# Cable Modem to Vonage to Wireless Router issues



## FESTO KGB (May 15, 2006)

A client has the following hookup :
Belkin Cable Modem "BEFCMU10
Motorola/Vonage Router "VT2142-VD
Netgear wireless ROuter "WGT624"

Before adding the Vonage client was able to share files and printer between desktop and laptop. Printer is wired to desktop via USB cable. Laptop also had internet connection.

Since adding Vonage, laptop can no longer print or see files on desktop. Desktop no longer sees laptop. Computer and Workgroup names are unchanged. Laptop still has internet connection.

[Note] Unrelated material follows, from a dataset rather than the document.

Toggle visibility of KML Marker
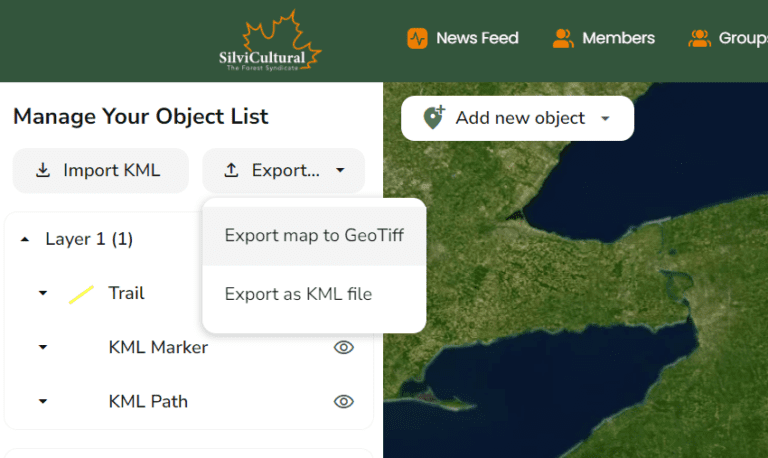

ipconfig on laptop reveals default gateway as 192.168.15.X
ipconfig on desktop shows default gateway as 192.168.16.X

Desktop gateway is the Vonage, Laptop is the Netgear.

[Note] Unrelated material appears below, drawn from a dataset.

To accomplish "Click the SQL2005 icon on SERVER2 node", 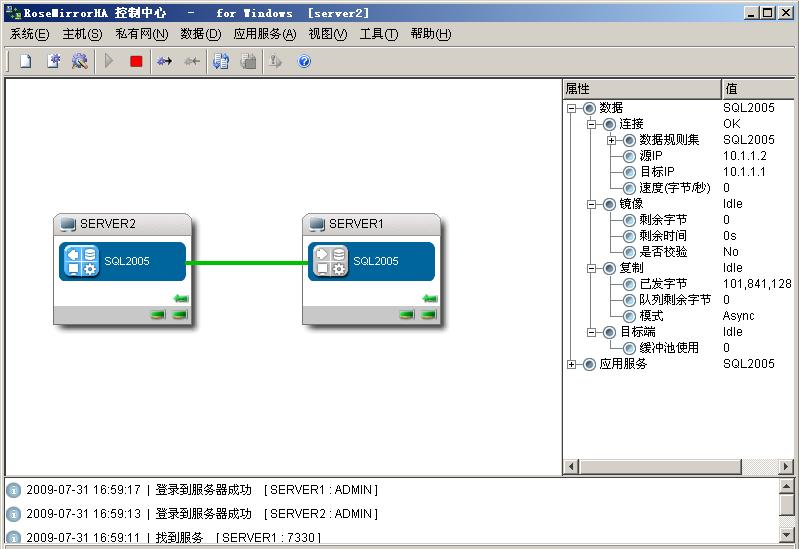I will point(81,261).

I am sure there is a way to get them both communicating again without affecting the Vonage service but I am not sure.

Any ideas?


----------



## Rockn (Jul 29, 2001)

You have to disable DHCP on the second router and give it's WAN port a static address from the primary router. Johnwill has a small tutorial on here somewhere regarding using multiple routers on the same LAN. PM him and I am sure he can point you in the right direction.


----------



## FESTO KGB (May 15, 2006)

would this be the tutorial you are talking about:



JohnWill said:


> Connecting two SOHO broadband routers together.
> 
> Configure the IP address of the secondary router to be in the same subnet as the primary router, but out of the range of the DHCP server in the primary router. For instance DHCP server addresses 192.168.0.2 through 192.168.0.100, I'd assign the secondary router 192.168.0.254 as it's IP address.
> 
> ...


if so, thanks for the reply. I kind of thought this might work but I didn't want to do anything that might disrupt my clients Vonage service.

Unless anyone see's anything wrong with following the above procedures then I am going to go with that. I won't see the client for a few days so I will wait a day or so before I mark this as solved.


----------